The syntax resembles a mix between JavaScript, Ruby, and Kotlin. Depending on the familiarity you have with other major languages, it’s like Rust has taken a bit (the good bits, by the way) from each one and composed a new language syntax.

As you’ve seen before, the execution starts at the main function. We also talked about the immutability of Rust’s variables, so let’s take the following example:

fn main() {

    let a = 0;

    a = a + 1;

    println!("The value of a is: {}", a);


Here, we’re declaring a new variable (through the let operator, just like in JavaScript), with zero and a line after, incrementing its value by one. Note how the code also prints a concatenated value via the {} operators.

Rust will simply print an error to the console:

Rust console error

Figure 2: Rust console error

For the above example to work, you’d have to explicitly make the variable mutable:

let mut a = 0;

You can also determine the type a variable may have. Take this next example:

fn main() {

    let age: u32 = 12;

    let account_balance: f32 = -12.5;

    let char_a: char = 'A';

    let is_right: bool = false;

    let name: &str = "Bla Bla";

    let _name2 = String::from("Bla Bla 2");

    let ids: [i32; 2] = [-1, 2];


        "{}, {}, {}, {}, {}, {:?}",

        age, account_balance, char_a, is_right, name, ids



This should be the output:

2, -12.5, A, false, Bla Bla, [-1, 2]

Some important points:

  • The first line shows how to declare and instantiate a variable, as well as define its type. You can check the list of all the available types here

  • Rust prefers that its variables and functions be named under the snake case pattern

  • Within the integer type, there are two others: the ones starting with i (for signed integers, i.e., an integer that carries a sign with it) and the ones starting with u (for unsigned integers)

  • A string can be either a native type (&str) or an object (String). You can see both ways to create a string

  • When you create variables that possibly won’t be used, Rust recommends the variable name to start with an underline character

  • An array can have its elements typed as well; you only need to determine the type preceded by the number of elements.

If you make use of any variable without initializing it (let’s say age), Rust will also throw an error stating so:

Rust variable error

Figure 3: Rust error when trying to access an uninitialized variable

Managing Dependencies in Rust

Every major language and platform needs to have its registry, a place where the open source community can create new dependencies, publish freely and allow other users to easily download and use them alongside their projects.

Rust’s default dependency manager is called cargo, which, in turn, comes with an online registry called crates.

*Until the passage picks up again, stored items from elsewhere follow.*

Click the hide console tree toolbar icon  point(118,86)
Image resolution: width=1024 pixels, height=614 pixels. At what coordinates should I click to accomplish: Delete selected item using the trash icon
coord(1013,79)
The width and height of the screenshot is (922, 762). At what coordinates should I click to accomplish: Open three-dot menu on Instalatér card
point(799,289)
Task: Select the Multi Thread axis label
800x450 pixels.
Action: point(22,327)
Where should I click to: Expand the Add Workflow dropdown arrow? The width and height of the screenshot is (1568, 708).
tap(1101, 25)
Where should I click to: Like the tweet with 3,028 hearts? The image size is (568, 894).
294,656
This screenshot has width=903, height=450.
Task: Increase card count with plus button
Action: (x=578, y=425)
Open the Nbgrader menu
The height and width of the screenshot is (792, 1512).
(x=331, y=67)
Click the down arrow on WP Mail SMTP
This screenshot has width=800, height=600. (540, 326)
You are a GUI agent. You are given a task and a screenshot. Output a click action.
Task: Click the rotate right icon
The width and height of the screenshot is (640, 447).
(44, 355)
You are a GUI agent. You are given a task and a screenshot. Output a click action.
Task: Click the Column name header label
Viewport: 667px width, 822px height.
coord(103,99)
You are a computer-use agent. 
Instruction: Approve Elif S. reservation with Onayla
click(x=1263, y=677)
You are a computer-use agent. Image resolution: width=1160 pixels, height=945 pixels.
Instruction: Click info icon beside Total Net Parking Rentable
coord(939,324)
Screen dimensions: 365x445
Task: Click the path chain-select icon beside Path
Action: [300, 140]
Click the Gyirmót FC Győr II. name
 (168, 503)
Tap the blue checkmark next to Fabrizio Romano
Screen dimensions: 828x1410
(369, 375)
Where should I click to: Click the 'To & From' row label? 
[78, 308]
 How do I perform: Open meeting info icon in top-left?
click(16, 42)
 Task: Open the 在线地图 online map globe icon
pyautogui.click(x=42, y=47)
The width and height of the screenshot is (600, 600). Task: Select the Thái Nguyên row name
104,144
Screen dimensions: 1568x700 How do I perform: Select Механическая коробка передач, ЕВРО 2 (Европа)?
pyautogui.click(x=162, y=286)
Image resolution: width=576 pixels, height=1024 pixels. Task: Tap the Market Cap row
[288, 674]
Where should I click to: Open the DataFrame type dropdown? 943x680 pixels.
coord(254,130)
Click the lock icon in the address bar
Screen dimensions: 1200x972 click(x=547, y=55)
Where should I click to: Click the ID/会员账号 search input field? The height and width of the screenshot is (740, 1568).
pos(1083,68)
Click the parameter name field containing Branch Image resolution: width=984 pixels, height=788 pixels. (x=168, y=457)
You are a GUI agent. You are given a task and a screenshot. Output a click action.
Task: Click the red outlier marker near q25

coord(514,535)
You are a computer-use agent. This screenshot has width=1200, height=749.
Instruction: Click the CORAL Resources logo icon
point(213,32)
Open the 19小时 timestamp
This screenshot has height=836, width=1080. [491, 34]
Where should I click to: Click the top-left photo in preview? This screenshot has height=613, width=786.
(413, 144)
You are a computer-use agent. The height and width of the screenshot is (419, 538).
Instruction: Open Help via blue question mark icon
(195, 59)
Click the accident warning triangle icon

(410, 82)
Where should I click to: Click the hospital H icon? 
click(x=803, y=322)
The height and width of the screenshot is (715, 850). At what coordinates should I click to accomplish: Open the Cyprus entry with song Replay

An external dependency can be easily added as follows:

use rand::Rng;

fn main() {

    let mut rng = rand::thread_rng();

    let number = rng.gen_range(0, 100);

    println!("Random number: {}", number);


The rand package belongs to the Rust crate’s core. So it can just be imported and used right away. In the example, we’re generating a random number between 0 and 100 and printing it.

These packages, however, may be needed in real projects, which can be generated through the cargo’s commands.

Give Rust a Try!

This piece is, obviously, just a small intro into the Rust universe. I can’t stress enough the need for a thorough reading of the official docs to get a deeper understanding of what the language is capable of.

Rust has proven its value throughout the last 10 years and is more than ready for a place within your project’s tools, so give it a try!